Exercise instructions ::
Filter the material below so that only lines containing "green" remain.

*** Opening Records supplied ***

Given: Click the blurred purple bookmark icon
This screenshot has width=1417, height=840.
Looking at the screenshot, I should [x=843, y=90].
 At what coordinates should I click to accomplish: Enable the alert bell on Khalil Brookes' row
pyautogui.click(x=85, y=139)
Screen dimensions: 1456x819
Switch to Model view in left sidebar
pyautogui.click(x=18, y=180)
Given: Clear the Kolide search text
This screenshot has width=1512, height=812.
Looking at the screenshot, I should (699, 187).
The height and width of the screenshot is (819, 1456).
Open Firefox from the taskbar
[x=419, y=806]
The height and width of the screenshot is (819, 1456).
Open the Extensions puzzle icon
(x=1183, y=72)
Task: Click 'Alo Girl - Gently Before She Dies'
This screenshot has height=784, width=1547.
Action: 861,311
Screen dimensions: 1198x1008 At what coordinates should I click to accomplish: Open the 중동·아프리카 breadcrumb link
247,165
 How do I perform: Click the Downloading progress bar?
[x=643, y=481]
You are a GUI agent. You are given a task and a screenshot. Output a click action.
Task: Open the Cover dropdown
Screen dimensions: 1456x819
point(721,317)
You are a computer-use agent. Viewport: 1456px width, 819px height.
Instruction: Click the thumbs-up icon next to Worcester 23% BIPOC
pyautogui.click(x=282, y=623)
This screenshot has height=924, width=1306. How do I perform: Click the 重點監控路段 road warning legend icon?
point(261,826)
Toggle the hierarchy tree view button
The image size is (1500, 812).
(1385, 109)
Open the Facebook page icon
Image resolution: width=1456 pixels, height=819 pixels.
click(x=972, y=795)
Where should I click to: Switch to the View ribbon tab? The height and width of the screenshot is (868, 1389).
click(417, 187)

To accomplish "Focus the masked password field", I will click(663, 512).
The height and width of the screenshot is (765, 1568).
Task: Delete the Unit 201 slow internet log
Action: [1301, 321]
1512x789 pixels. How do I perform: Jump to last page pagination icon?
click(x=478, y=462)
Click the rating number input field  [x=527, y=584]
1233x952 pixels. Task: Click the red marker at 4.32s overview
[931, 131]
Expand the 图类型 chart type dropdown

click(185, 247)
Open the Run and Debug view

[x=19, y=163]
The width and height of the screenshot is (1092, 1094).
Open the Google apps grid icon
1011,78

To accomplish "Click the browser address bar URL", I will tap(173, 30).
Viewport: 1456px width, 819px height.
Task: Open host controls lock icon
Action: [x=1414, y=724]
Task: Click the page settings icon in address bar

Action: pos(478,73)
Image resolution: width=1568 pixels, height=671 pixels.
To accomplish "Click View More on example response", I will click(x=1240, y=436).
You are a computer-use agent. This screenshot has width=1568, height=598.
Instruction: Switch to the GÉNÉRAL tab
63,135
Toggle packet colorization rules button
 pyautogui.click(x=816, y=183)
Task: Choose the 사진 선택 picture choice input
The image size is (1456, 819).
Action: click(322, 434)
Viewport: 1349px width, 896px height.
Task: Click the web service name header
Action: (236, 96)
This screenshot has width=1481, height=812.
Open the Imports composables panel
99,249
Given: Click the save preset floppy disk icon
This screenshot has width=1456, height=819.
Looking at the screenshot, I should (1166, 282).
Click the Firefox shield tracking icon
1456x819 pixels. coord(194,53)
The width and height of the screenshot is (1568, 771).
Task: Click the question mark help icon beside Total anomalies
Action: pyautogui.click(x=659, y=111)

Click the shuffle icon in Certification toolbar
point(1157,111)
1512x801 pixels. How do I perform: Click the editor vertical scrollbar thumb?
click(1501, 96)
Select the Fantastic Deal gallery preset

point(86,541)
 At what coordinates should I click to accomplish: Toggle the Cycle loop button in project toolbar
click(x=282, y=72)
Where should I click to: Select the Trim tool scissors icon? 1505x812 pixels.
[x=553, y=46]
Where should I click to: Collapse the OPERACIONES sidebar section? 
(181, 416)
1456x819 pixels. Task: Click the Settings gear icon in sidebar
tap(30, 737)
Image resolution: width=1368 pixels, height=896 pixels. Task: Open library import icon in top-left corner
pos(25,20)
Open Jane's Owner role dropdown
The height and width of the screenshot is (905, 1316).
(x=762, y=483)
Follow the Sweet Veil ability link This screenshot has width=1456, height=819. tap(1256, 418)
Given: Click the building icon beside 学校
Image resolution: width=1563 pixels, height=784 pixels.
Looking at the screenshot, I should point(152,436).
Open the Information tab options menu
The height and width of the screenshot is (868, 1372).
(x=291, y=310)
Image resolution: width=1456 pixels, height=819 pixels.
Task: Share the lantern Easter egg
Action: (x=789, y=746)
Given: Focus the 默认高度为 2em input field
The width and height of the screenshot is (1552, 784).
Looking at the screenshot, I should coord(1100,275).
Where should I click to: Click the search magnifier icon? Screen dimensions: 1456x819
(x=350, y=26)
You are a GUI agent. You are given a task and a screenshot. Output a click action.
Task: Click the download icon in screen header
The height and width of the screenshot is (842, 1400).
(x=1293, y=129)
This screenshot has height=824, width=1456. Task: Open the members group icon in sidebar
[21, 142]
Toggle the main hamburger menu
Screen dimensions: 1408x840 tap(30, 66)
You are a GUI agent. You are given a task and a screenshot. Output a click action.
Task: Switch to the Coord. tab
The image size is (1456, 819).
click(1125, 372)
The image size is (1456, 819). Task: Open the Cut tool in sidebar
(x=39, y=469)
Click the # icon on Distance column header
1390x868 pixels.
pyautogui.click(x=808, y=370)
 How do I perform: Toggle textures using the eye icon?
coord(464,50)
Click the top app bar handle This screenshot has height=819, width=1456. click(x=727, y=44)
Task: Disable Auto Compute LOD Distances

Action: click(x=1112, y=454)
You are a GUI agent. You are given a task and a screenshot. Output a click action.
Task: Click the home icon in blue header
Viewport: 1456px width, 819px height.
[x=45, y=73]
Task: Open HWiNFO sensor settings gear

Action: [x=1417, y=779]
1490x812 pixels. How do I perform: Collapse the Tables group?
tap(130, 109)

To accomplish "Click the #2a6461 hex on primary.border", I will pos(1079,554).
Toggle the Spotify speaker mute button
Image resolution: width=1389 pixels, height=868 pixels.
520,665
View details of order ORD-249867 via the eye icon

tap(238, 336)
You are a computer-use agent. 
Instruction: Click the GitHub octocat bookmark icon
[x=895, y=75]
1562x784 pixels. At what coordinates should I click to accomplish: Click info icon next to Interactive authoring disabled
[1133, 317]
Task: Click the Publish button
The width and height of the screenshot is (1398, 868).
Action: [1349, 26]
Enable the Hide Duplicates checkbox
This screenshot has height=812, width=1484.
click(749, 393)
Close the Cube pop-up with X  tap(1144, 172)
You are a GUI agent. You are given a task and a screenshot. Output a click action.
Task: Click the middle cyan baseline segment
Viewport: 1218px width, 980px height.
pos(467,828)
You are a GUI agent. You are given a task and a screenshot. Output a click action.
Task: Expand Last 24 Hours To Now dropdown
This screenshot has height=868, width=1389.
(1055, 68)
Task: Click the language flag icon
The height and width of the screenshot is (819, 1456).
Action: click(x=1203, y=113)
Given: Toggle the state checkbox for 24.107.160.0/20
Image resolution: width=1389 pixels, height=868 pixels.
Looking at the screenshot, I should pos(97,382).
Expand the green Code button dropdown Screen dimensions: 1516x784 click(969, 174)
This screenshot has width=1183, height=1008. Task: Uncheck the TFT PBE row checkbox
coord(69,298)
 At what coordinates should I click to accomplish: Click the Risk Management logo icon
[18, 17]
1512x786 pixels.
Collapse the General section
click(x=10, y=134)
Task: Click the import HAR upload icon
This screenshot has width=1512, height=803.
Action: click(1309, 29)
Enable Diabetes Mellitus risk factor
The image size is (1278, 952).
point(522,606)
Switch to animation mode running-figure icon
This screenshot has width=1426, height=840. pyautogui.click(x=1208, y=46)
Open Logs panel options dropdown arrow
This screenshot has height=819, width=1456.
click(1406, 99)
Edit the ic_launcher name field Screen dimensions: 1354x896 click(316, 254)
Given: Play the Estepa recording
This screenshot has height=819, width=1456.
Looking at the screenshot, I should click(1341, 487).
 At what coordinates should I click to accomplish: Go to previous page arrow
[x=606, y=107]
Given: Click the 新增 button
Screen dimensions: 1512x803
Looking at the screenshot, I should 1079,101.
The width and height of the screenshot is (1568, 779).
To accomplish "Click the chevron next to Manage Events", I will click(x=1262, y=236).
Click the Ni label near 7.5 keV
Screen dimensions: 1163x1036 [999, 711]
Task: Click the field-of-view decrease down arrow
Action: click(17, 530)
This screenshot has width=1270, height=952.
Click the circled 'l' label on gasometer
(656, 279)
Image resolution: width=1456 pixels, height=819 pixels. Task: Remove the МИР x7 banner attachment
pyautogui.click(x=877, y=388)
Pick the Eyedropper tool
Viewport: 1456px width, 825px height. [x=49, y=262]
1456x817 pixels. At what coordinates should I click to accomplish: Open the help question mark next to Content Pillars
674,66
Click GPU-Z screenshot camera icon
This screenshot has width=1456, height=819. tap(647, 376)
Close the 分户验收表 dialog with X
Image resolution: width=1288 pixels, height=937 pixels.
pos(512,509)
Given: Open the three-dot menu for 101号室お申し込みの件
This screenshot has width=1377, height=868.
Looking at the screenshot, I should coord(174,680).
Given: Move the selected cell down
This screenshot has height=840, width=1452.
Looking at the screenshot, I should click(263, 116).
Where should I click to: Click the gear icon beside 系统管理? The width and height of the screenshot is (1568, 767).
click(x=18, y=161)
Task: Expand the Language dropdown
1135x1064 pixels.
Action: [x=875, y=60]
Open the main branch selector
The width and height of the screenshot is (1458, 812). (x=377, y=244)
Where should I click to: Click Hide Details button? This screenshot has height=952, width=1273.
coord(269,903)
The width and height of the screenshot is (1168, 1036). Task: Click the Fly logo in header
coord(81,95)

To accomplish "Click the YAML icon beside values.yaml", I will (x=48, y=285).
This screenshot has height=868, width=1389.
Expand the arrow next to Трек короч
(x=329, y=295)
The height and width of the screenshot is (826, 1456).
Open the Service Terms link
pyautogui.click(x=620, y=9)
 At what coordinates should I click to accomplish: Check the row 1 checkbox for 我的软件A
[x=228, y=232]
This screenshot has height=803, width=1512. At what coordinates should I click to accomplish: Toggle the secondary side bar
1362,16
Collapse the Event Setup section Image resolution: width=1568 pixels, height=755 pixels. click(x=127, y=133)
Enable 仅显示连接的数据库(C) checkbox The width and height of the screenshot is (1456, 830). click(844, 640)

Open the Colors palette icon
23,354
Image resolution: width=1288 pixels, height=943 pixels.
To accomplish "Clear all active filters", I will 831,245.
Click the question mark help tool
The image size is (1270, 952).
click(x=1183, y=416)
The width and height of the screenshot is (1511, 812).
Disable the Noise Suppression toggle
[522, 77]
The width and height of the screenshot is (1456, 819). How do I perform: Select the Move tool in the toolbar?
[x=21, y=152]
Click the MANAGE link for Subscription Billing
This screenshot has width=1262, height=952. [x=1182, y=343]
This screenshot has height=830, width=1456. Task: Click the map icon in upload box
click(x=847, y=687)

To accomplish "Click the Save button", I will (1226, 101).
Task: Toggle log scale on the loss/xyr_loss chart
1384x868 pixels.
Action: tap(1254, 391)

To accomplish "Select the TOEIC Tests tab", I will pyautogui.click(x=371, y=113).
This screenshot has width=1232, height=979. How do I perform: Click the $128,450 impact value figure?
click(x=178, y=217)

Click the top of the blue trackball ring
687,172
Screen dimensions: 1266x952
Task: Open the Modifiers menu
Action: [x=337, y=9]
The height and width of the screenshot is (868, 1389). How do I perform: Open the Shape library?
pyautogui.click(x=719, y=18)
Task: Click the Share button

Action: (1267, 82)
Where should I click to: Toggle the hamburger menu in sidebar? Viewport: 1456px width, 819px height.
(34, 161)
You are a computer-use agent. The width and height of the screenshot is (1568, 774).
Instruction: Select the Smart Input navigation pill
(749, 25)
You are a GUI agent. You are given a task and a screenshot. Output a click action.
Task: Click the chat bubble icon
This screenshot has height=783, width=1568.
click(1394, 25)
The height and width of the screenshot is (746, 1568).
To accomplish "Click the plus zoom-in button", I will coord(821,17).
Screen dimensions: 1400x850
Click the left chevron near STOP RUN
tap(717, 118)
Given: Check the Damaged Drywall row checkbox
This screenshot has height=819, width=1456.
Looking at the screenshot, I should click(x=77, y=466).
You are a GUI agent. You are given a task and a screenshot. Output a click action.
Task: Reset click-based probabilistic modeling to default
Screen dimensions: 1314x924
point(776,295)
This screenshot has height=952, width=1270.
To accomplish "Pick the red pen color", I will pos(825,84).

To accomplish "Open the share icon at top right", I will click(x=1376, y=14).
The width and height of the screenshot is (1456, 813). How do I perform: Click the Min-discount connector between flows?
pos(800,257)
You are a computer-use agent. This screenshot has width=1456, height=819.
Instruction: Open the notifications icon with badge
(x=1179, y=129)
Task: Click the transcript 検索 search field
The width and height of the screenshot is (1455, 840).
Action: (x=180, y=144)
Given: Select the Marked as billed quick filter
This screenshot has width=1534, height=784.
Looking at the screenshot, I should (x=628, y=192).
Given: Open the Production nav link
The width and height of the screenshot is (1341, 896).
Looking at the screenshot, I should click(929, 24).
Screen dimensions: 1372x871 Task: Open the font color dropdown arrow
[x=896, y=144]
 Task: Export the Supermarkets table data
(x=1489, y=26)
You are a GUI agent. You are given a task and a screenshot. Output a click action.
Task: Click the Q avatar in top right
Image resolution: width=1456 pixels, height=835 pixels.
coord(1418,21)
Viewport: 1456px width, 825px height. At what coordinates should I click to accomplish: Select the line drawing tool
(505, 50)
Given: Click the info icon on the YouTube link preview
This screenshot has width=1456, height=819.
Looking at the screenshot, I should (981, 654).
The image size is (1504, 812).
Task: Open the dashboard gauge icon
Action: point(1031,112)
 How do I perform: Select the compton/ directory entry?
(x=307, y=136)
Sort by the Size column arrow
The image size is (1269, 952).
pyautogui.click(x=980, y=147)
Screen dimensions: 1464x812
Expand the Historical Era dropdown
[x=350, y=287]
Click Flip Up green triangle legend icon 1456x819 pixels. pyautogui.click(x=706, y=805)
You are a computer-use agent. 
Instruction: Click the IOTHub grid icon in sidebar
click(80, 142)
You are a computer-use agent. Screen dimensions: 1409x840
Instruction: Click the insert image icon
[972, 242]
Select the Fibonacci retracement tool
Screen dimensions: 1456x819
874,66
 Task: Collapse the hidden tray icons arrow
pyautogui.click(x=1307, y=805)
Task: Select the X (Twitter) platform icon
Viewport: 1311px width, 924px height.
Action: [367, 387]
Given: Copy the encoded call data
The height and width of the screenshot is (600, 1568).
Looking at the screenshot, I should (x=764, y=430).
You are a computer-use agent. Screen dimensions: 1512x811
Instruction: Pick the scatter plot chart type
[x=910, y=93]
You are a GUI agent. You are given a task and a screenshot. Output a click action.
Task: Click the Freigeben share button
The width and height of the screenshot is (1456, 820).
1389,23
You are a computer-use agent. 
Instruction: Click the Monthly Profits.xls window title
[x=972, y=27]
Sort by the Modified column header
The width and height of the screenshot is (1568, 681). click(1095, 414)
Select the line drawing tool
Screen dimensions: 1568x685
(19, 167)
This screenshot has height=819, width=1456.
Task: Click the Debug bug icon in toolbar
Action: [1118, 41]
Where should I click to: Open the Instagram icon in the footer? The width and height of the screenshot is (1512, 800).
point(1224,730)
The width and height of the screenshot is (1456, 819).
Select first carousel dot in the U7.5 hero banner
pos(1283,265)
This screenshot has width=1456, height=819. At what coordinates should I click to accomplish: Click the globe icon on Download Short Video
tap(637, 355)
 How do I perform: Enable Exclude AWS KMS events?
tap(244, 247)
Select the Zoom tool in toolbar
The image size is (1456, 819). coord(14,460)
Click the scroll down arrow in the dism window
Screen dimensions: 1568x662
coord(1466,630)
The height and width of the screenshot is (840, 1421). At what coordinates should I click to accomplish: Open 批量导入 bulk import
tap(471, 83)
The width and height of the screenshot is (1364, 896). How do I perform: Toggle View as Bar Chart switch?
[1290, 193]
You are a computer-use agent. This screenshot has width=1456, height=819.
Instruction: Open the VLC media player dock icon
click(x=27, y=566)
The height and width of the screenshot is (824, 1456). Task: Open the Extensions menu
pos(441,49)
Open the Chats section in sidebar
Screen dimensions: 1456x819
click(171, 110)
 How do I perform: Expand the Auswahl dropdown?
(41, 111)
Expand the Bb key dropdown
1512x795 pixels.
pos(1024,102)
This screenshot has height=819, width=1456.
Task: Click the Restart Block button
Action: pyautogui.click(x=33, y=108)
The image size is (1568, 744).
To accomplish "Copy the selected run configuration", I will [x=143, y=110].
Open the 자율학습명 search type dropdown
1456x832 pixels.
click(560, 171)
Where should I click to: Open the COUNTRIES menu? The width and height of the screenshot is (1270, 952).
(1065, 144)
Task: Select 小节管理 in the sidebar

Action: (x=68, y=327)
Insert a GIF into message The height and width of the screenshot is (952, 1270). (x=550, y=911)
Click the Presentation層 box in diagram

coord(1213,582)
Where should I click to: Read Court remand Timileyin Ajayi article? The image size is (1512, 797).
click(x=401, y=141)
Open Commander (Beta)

*** Closing Records supplied ***

Solution below ::
Expand the green Code button dropdown Screen dimensions: 1516x784 click(969, 174)
Click Flip Up green triangle legend icon 1456x819 pixels. pyautogui.click(x=706, y=805)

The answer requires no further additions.